China’s Energy Industry Pushes into Developed Markets
PetroChina agreed last month to buy a 50 percent stake in a Canadian gas venture for $5.4 billion. If the deal goes through, it will be the largest overseas acquisition on record for the Chinese oil company.
The transaction will also signify a shift in the merger and acquisition strategy of the Chinese energy industry. For decades, major players like PetroChina, Sinopec and Cnooc focused on building out their operations in politically volatile regions like Sudan, Venezuela and Iran. Now, they are competing with the multinational giants on their own turf, striking partnerships and joint ventures in the United States, Canada and Latin America.
Chinais becoming an important driver of energy mergers. In 2009 and 2010, Chinese oil companies struck nearly $50 billion of deals outside their borders, roughly 5 percent of the industry total.
The effort comes as companies in more developed markets are pulling back or divesting assets. Last year, majors like Statoil, ConocoPhillips and BP were net sellers.
Deal-making is part of the country’s broader energy goals. With a population of 1.3 billion and a fast-growing economy, China is the world’s largest energy consumer and the biggest polluter.
But its energy demands are quickly outstripping its supplies, leaving the economy vulnerable to disruptions like the current Middle East turmoil. China, once Asia’s most important oil exporter, started importing in 1993. With domestic production stagnating, the country generated 3.99 million barrels a day — less than half the annual consumption. The International Energy Agency estimates China will have to rely on imports for 79 percent of its oil needs by 2030.
“They have a lot of money, a lack of energy security, and their import dependency is not getting any better,” said Paul Ting, an expert on China energy policy who runs an industry consultancy firm. “They’ve just got to get energy any way they can.”
The country’s oil majors recognized the supply problem decades ago. After Deng Xiaoping opened up the Chinese economy, PetroChina, Sinopec and Cnooc slowly moved to expand overseas. With large multinationals or state-run companies already in control of the better oil fields, Chinese players had to focus on the more volatile and politically vulnerable regions.
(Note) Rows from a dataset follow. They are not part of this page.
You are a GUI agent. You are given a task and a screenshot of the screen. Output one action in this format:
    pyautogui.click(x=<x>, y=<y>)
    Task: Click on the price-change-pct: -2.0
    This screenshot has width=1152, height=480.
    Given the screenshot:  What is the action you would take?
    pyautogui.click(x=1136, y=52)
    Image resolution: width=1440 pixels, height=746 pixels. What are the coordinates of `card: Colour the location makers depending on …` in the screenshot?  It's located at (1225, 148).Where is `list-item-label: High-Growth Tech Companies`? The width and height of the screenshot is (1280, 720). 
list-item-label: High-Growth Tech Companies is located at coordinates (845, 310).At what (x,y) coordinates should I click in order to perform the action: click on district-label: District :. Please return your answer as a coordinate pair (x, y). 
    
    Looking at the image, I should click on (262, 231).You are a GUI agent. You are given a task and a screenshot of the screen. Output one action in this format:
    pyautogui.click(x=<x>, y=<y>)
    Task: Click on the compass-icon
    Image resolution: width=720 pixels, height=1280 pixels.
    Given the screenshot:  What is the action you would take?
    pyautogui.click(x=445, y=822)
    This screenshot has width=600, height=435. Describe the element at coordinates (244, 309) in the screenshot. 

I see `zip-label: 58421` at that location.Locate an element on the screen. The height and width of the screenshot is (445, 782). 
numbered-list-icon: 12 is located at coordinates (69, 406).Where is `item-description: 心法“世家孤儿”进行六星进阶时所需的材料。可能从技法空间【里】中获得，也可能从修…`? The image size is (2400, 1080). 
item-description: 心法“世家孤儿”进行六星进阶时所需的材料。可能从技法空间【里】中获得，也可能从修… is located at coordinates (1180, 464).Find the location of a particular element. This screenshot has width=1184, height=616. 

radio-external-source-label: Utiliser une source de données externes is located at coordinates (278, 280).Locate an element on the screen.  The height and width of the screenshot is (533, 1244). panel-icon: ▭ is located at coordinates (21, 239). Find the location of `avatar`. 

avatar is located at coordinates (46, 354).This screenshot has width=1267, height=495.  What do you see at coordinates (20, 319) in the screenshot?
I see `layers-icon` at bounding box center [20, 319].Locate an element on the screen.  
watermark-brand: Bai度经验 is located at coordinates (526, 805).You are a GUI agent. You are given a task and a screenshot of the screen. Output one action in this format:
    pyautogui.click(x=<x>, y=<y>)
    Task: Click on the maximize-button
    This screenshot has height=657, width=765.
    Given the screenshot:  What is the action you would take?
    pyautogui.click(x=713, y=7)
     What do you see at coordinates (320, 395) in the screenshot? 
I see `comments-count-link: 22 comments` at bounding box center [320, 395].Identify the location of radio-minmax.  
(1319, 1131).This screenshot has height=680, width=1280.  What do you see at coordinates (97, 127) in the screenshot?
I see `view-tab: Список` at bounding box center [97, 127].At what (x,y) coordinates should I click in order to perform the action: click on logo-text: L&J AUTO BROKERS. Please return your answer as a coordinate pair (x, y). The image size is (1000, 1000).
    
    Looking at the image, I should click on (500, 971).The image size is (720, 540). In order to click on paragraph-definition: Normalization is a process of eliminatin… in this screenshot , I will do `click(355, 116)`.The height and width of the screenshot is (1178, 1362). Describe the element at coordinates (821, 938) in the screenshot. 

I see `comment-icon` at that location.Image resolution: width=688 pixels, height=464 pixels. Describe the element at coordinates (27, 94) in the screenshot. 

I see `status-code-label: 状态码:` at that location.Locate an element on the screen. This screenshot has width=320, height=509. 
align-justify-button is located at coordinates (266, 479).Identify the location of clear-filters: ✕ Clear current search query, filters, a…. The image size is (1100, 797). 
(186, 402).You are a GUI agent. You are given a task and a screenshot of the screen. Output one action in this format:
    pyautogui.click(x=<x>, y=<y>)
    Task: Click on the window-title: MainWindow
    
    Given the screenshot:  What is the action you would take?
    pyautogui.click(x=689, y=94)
“They were late-comers to the game, and a lot of the good assets were taken,” said Julie Jiang, an analyst at the International Energy Agency. “They went to difficult areas.”
In 1996, PetroChina’s parent entered Sudan, which has a history of civil war and human rights abuses that has kept many multinationals away. Despite worldwide protests, PetroChina built a significant operation in the territory, which now accounts for 3 percent of China’s oil imports. The big three now operate in 31 countries, including Angola, Venezuela and, until recently, Libya.
Before the financial crisis, “their reputation greatly exceeded what they were doing,” said Erica S. Downs, a Brookings Institution scholar who has written on Chinese oil companies’ changing strategies. “If you look at 2009 and 2010, they’re going for bigger-ticket items. They want to compete with the Exxon Mobils and the Shells of the world.”
PetroChina, Sinopec and Cnooc declined to comment.
Buyers are treading more cautiously than in the past. In 2005, Cnooc made an $18.5 billion hostile bid for Unocal in the United States. The prominent deal was quickly quashed by political opposition — a humbling experience that prompted the Chinese to reassess their aggressive stance overseas.
Now, the country’s energy leaders are moving into the Americas in friendlier ways by taking smaller stakes or creating joint ventures. Wood Mackenzie, an energy consulting firm, said that even the banner year the major players had in 2010 was characterized by nothing more than a “steady stream of midsized deals.” For example, Sinopec joined up with Total of France to buy a 9 percent stake in Syncrude, a unit of ConocoPhillips in Houston, for $4.65 billion.
Chinese oil companies “are on a steep learning curve, but they’ve come up it quite some way,” said a banker familiar with the industry deal-making who requested anonymity because he was not authorized to speak to the media. “They’re all conversant with Western culture and Western deal-doing.”
They’re also learning to play politics. When Cnooc announced it was buying one-third of Chesapeake Energy’s south Texas shale assets for $1.1 billion last October, it established the first successful onshore move by a Chinese oil company in the United States.
According to people with knowledge of the deal, Cnooc got the transaction “precleared” by the Committee for Foreign Investment in the United States, a panel that monitors national security issues related to mergers and acquisitions. Cnooc management would not have gone ahead without that tacit approval, the people said.
“It’s not like there’s a prohibition on Chinese companies buying energy assets in the United States,” said Bob Schlossberg, a partner at the law firm Freshfields Bruckhaus Deringer in Washington. “But politics, let’s face it, does play a part.”